L'ascension par les escaliers de bois
La montée fait partie du plaisir. Les escaliers en zigzag grimpent d'étage en étage, et chaque niveau réserve quelque chose : pierres gravées, peintures anciennes, inscriptions laissées au fil des dynasties, ouvertures cadrant le paysage toujours plus bas. Les paliers permettent de souffler en observant les détails de la structure rouge, les assemblages, les poutres polies par les mains. Au sommet, après un dernier palier plus raide que les autres, le temple et ses cours tranquilles récompensent l'effort, avec une vue dégagée sur le Yangzi et les collines cultivées de la rive opposée, où les cultures en terrasses dessinent un damier vert.

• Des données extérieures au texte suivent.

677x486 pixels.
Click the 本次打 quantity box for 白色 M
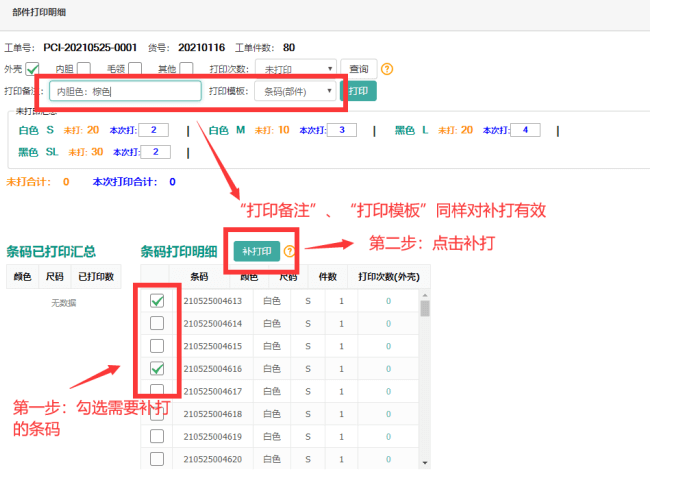[x=341, y=130]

Une île née du grand barrage
La mise en eau du réservoir des Trois-Gorges a transformé le site : la montée du niveau a fait du rocher une presqu'île cernée par les flots, protégée par une digue construite à cet effet. On y accède désormais par une passerelle suspendue au-dessus de l'eau, ajout récent qui offre au passage un beau point de vue sur l'ensemble de la pagode. Le contraste résume la Chine du grand fleuve : un monument des Ming préservé au cœur de l'un des plus vastes chantiers hydrauliques du monde, et des villages entiers recomposés autour.
Bien vivre la halte
- Compter environ deux heures à terre, montée et redescente comprises.

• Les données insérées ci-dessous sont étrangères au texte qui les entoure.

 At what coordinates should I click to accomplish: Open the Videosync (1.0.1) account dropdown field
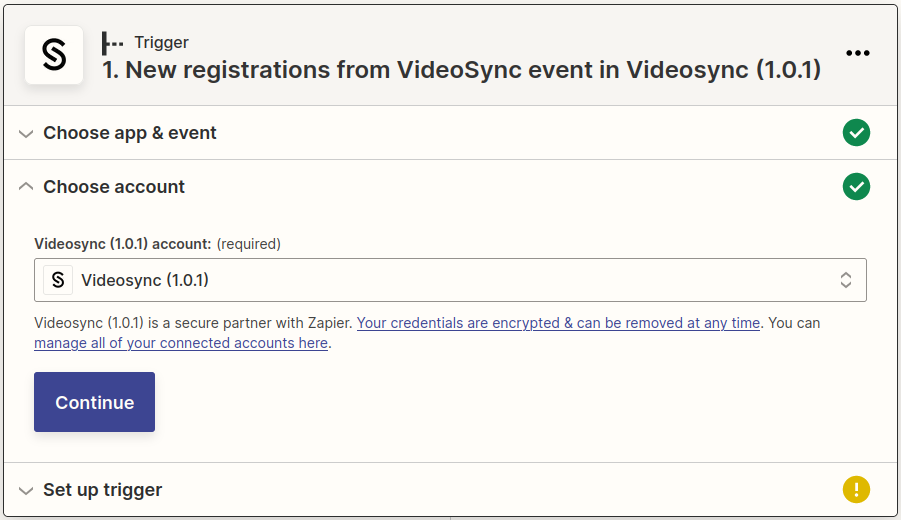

- L'ascension reste accessible à toute personne à l'aise dans les escaliers; chaussures fermées recommandées.
- Une allée de vendeurs borde le chemin entre l'embarcadère et l'entrée : le marchandage s'y pratique sans façon, dans la bonne humeur.
- La lumière du matin flatte particulièrement la façade rouge pour les photographies.

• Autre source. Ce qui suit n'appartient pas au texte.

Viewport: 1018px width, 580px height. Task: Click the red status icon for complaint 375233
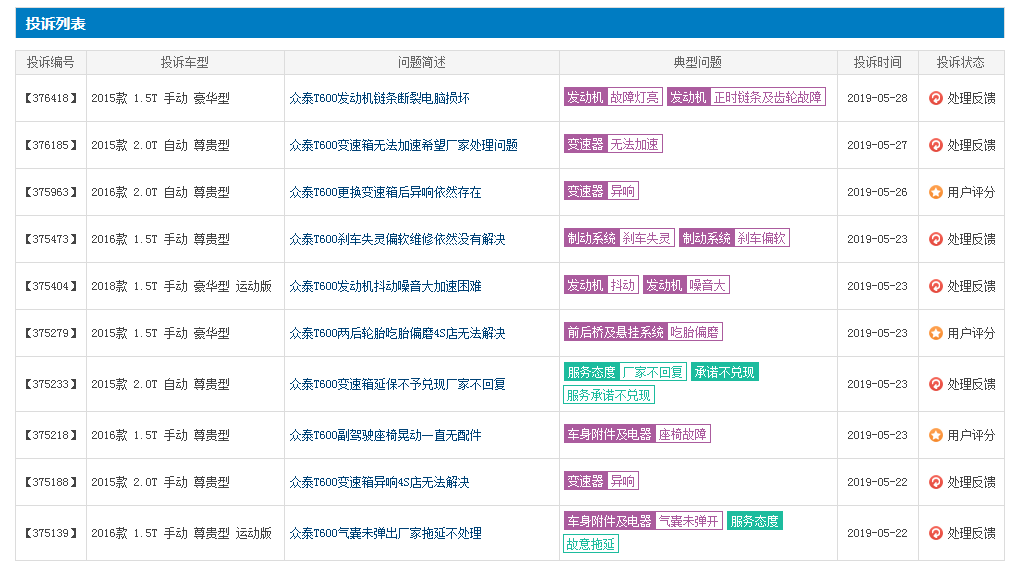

- Les personnes moins à l'aise dans les hauteurs peuvent s'arrêter aux premiers niveaux : la vue y est déjà belle.
Reprendre le fil de la croisière
De retour à bord, la pagode s'éloigne lentement dans la brume du Yangzi, et son rouge profond reste longtemps visible entre les verts de la rive. Les grandes croisières fluviales chinoises enchaînent gorges spectaculaires et ouvrages titanesques; Shibaozhai apporte autre chose, une note plus intime, presque artisanale. C'est le génie d'un charpentier face à une falaise, et il suffit d'avoir gravi ses douze étages pour ne plus jamais confondre cette silhouette avec aucune autre.